* What to produce *
In the rows below, change every "coordinate pair" to "point" and reproduce the lines with no other edits.

[Excerpt from a dataset]

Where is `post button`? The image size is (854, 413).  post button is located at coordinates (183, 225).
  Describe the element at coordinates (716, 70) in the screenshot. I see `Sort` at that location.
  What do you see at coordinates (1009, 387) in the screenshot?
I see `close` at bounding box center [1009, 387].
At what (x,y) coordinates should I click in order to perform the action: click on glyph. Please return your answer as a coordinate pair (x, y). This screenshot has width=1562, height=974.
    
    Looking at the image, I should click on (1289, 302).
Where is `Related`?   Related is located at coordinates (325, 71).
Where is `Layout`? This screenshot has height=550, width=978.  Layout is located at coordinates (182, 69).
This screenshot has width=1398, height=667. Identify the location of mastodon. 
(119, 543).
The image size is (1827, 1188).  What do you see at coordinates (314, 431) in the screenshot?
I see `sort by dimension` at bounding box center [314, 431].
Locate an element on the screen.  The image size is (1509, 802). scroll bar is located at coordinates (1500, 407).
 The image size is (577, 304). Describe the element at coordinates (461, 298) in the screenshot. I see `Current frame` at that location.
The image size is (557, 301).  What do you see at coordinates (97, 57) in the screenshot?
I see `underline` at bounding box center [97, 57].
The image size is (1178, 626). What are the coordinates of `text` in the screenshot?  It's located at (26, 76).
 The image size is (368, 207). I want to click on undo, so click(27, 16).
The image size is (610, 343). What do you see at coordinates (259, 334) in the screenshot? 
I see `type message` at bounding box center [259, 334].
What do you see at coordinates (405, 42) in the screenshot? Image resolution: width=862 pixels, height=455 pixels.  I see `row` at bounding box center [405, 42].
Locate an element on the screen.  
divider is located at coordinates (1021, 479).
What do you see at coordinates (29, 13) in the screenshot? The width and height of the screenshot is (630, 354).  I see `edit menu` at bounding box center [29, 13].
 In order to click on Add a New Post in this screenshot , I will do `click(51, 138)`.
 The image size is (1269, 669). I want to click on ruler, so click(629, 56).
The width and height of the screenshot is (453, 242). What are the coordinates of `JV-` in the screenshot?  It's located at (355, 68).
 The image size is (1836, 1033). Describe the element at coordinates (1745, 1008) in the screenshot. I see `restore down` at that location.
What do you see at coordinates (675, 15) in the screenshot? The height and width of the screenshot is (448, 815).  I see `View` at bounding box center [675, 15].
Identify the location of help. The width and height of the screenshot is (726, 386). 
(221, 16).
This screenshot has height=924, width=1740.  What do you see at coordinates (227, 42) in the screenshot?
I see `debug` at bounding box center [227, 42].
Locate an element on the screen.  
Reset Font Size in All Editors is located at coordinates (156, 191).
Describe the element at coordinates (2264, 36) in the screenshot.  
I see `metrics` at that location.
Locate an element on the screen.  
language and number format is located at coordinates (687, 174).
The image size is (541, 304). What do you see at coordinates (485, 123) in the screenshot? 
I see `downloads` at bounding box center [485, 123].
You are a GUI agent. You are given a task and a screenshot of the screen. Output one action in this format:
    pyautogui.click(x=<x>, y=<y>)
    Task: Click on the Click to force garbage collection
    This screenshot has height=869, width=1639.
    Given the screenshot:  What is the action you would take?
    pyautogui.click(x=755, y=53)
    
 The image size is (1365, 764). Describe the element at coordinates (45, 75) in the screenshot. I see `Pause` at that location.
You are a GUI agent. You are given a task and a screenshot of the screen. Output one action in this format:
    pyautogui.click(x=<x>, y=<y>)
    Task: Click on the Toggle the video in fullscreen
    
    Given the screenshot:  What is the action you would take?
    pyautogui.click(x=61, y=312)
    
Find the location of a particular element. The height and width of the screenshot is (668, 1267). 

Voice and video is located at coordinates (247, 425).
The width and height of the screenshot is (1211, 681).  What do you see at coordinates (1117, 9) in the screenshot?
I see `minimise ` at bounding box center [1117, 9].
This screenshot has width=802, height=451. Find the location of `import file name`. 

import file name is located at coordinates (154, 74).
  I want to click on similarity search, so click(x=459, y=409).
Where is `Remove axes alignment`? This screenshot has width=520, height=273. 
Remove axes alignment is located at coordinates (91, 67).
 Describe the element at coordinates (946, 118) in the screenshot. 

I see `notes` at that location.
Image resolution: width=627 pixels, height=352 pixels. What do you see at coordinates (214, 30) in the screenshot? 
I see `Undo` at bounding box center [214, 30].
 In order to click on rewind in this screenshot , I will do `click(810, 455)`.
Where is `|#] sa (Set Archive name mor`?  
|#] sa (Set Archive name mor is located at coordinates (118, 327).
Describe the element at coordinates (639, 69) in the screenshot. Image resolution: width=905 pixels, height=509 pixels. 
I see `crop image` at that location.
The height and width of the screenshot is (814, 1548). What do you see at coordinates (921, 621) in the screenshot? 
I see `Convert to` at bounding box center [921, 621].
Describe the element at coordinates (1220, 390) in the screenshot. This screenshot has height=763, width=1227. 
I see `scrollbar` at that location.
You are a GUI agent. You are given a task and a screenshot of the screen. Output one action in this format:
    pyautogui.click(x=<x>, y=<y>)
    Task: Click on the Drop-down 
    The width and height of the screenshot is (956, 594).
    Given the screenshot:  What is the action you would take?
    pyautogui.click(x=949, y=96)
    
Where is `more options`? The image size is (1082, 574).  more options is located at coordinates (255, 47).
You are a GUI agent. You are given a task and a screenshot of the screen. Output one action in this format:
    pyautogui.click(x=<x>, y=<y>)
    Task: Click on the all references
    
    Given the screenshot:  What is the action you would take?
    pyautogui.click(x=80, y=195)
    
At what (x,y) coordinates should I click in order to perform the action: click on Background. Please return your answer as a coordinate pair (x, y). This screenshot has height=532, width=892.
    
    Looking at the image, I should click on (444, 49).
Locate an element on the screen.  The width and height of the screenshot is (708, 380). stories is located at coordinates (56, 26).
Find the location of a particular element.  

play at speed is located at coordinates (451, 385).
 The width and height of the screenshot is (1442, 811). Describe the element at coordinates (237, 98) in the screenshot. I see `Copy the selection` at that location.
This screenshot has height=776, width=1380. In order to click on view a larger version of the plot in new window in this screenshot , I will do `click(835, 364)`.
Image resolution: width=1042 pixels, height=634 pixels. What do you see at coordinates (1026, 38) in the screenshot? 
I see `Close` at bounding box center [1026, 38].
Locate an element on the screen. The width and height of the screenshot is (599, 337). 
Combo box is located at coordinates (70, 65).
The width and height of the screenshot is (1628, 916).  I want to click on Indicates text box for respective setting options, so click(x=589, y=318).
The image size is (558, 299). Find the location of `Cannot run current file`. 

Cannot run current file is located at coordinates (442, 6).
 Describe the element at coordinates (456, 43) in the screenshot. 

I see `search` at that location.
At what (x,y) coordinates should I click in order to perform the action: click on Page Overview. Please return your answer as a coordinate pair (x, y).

* Written response *
Where is `post button`? The image size is (854, 413).  post button is located at coordinates (183, 225).
  Describe the element at coordinates (716, 70) in the screenshot. I see `Sort` at that location.
  What do you see at coordinates (1009, 387) in the screenshot?
I see `close` at bounding box center [1009, 387].
At what (x,y) coordinates should I click in order to perform the action: click on glyph. Please return your answer as a point (x, y). This screenshot has width=1562, height=974.
    
    Looking at the image, I should click on (1289, 302).
Where is `Related`?   Related is located at coordinates (325, 71).
Where is `Layout`? This screenshot has height=550, width=978.  Layout is located at coordinates (182, 69).
This screenshot has width=1398, height=667. Identify the location of mastodon. 
(119, 543).
The image size is (1827, 1188).  What do you see at coordinates (314, 431) in the screenshot?
I see `sort by dimension` at bounding box center [314, 431].
Locate an element on the screen.  The image size is (1509, 802). scroll bar is located at coordinates (1500, 407).
 The image size is (577, 304). Describe the element at coordinates (461, 298) in the screenshot. I see `Current frame` at that location.
The image size is (557, 301).  What do you see at coordinates (97, 57) in the screenshot?
I see `underline` at bounding box center [97, 57].
The image size is (1178, 626). What are the coordinates of `text` in the screenshot?  It's located at (26, 76).
 The image size is (368, 207). I want to click on undo, so click(27, 16).
The image size is (610, 343). What do you see at coordinates (259, 334) in the screenshot? 
I see `type message` at bounding box center [259, 334].
What do you see at coordinates (405, 42) in the screenshot? Image resolution: width=862 pixels, height=455 pixels.  I see `row` at bounding box center [405, 42].
Locate an element on the screen.  
divider is located at coordinates (1021, 479).
What do you see at coordinates (29, 13) in the screenshot? The width and height of the screenshot is (630, 354).  I see `edit menu` at bounding box center [29, 13].
 In order to click on Add a New Post in this screenshot , I will do `click(51, 138)`.
 The image size is (1269, 669). I want to click on ruler, so click(629, 56).
The width and height of the screenshot is (453, 242). What are the coordinates of `JV-` in the screenshot?  It's located at (355, 68).
 The image size is (1836, 1033). Describe the element at coordinates (1745, 1008) in the screenshot. I see `restore down` at that location.
What do you see at coordinates (675, 15) in the screenshot? The height and width of the screenshot is (448, 815).  I see `View` at bounding box center [675, 15].
Identify the location of help. The width and height of the screenshot is (726, 386). 
(221, 16).
This screenshot has height=924, width=1740.  What do you see at coordinates (227, 42) in the screenshot?
I see `debug` at bounding box center [227, 42].
Locate an element on the screen.  
Reset Font Size in All Editors is located at coordinates (156, 191).
Describe the element at coordinates (2264, 36) in the screenshot.  
I see `metrics` at that location.
Locate an element on the screen.  
language and number format is located at coordinates (687, 174).
The image size is (541, 304). What do you see at coordinates (485, 123) in the screenshot? 
I see `downloads` at bounding box center [485, 123].
You are a GUI agent. You are given a task and a screenshot of the screen. Output one action in this format:
    pyautogui.click(x=<x>, y=<y>)
    Task: Click on the Click to force garbage collection
    This screenshot has height=869, width=1639.
    Given the screenshot:  What is the action you would take?
    pyautogui.click(x=755, y=53)
    
 The image size is (1365, 764). Describe the element at coordinates (45, 75) in the screenshot. I see `Pause` at that location.
You are a GUI agent. You are given a task and a screenshot of the screen. Output one action in this format:
    pyautogui.click(x=<x>, y=<y>)
    Task: Click on the Toggle the video in fullscreen
    
    Given the screenshot:  What is the action you would take?
    pyautogui.click(x=61, y=312)
    
Find the location of a particular element. The height and width of the screenshot is (668, 1267). 

Voice and video is located at coordinates (247, 425).
The width and height of the screenshot is (1211, 681).  What do you see at coordinates (1117, 9) in the screenshot?
I see `minimise ` at bounding box center [1117, 9].
This screenshot has width=802, height=451. Find the location of `import file name`. 

import file name is located at coordinates (154, 74).
  I want to click on similarity search, so click(x=459, y=409).
Where is `Remove axes alignment`? This screenshot has width=520, height=273. 
Remove axes alignment is located at coordinates (91, 67).
 Describe the element at coordinates (946, 118) in the screenshot. 

I see `notes` at that location.
Image resolution: width=627 pixels, height=352 pixels. What do you see at coordinates (214, 30) in the screenshot? 
I see `Undo` at bounding box center [214, 30].
 In order to click on rewind in this screenshot , I will do `click(810, 455)`.
Where is `|#] sa (Set Archive name mor`?  
|#] sa (Set Archive name mor is located at coordinates (118, 327).
Describe the element at coordinates (639, 69) in the screenshot. Image resolution: width=905 pixels, height=509 pixels. 
I see `crop image` at that location.
The height and width of the screenshot is (814, 1548). What do you see at coordinates (921, 621) in the screenshot? 
I see `Convert to` at bounding box center [921, 621].
Describe the element at coordinates (1220, 390) in the screenshot. This screenshot has height=763, width=1227. 
I see `scrollbar` at that location.
You are a GUI agent. You are given a task and a screenshot of the screen. Output one action in this format:
    pyautogui.click(x=<x>, y=<y>)
    Task: Click on the Drop-down 
    The width and height of the screenshot is (956, 594).
    Given the screenshot:  What is the action you would take?
    pyautogui.click(x=949, y=96)
    
Where is `more options`? The image size is (1082, 574).  more options is located at coordinates (255, 47).
You are a GUI agent. You are given a task and a screenshot of the screen. Output one action in this format:
    pyautogui.click(x=<x>, y=<y>)
    Task: Click on the all references
    
    Given the screenshot:  What is the action you would take?
    pyautogui.click(x=80, y=195)
    
At what (x,y) coordinates should I click in order to perform the action: click on Background. Please return your answer as a point (x, y). This screenshot has height=532, width=892.
    
    Looking at the image, I should click on (444, 49).
Locate an element on the screen.  The width and height of the screenshot is (708, 380). stories is located at coordinates (56, 26).
Find the location of a particular element.  

play at speed is located at coordinates (451, 385).
 The width and height of the screenshot is (1442, 811). Describe the element at coordinates (237, 98) in the screenshot. I see `Copy the selection` at that location.
This screenshot has height=776, width=1380. In order to click on view a larger version of the plot in new window in this screenshot , I will do `click(835, 364)`.
Image resolution: width=1042 pixels, height=634 pixels. What do you see at coordinates (1026, 38) in the screenshot? 
I see `Close` at bounding box center [1026, 38].
Locate an element on the screen. The width and height of the screenshot is (599, 337). 
Combo box is located at coordinates (70, 65).
The width and height of the screenshot is (1628, 916).  I want to click on Indicates text box for respective setting options, so click(x=589, y=318).
The image size is (558, 299). Find the location of `Cannot run current file`. 

Cannot run current file is located at coordinates (442, 6).
 Describe the element at coordinates (456, 43) in the screenshot. 

I see `search` at that location.
At what (x,y) coordinates should I click in order to perform the action: click on Page Overview. Please return your answer as a point (x, y).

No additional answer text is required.